WRITTEN PROBLEM:
In the text below about Wayne Tinker, how many years did he serve on Ridgefield's Parks and Recreation Commission?

TEXT EXTRACT:
◆ ◆ ◆ ◆
Wayne Tinker’s pick-up caught the eye of Jim Onalfo, then with the Soccer Club of Ridgefield (SCOR).

“When I first got involved with SCOR, Jim Onalfo said ‘You’ve got a truck, don’t you?’ I said, ‘Yeah, I have three of them,’ ” recalled Mr. Tinker, who was a masonry contractor at the time.

“He said, ‘You could be a big help to us. You go to a soccer game and you don’t see any red-necks — no pick-up trucks, just Cadillacs.’ ”

And what began as some soccer parent volunteering led, eventually, to 26 years of service on Ridgefield’s Parks and Recreation Commission.

“I met him in ’77 when I took over as director,” the Parks and Recreation Department’s Paul Roche said of Mr. Tinker.

“He was out on one of our fields with his backhoe, digging out rocks at the new high school —and the rocks were as big as his backhoe. We had terrible erosion problems, because the grass was not established, due to the very heavy play of soccer on very few fields. And we had no renovation or rotation program,” Mr. Roche said.

“He helped us fixing the fields for years and in the early 80s got involved in the fields expansion and renovation program.”

“I was one of the loud noises,” Mr. Tinker said, recalling the lobbying effort by parents to call attention to the problem. “I was affiliated with SCOR at the time.”

The solution involved what was for the time a big bond issue by the town, to fix up playing fields and add new ones to reduce overuse.

“One million dollars, which was lot of money — it was a fortune,” Mr. Roche said.

“Even after we rebuilt the fields, Parks and Rec didn’t have a whole lot of equipment,” Mr. Tinker recalled.
◆ ◆ ◆ ◆
INFORMATION SUPPLIED:
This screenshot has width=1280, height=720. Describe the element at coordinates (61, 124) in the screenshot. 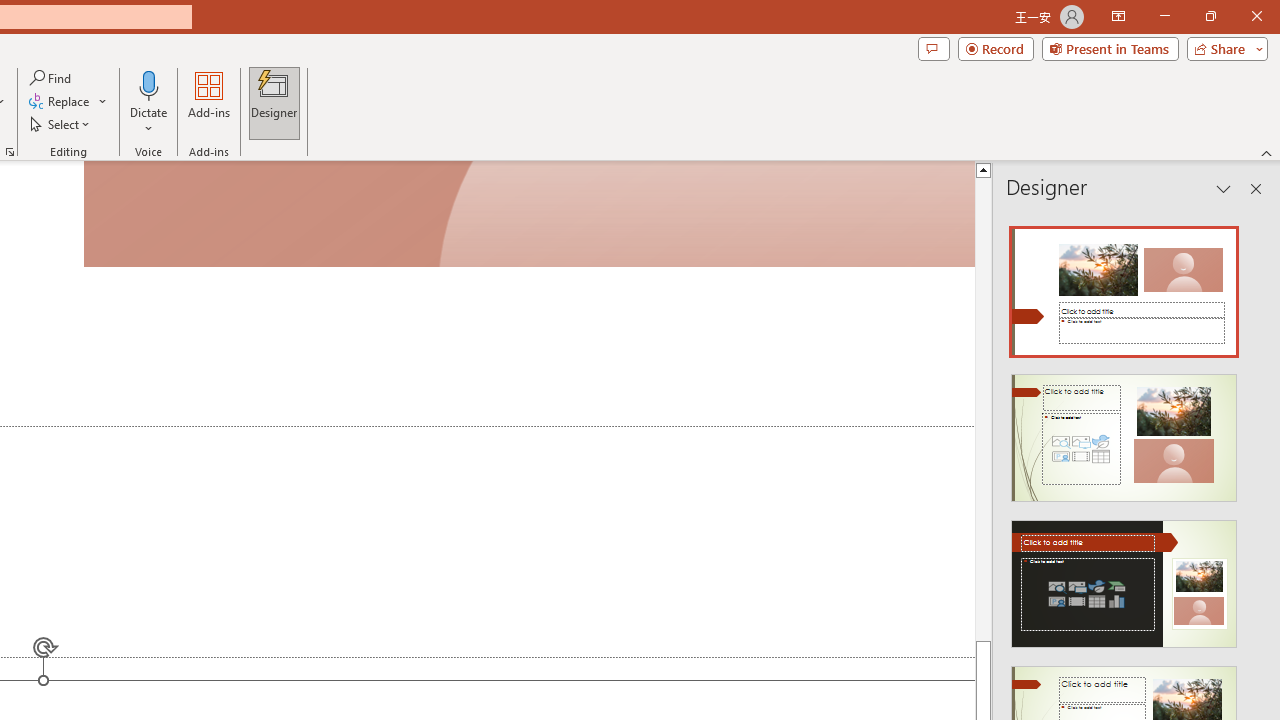

I see `Select` at that location.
◆ ◆ ◆ ◆
RESPONSE:
He served 26 years.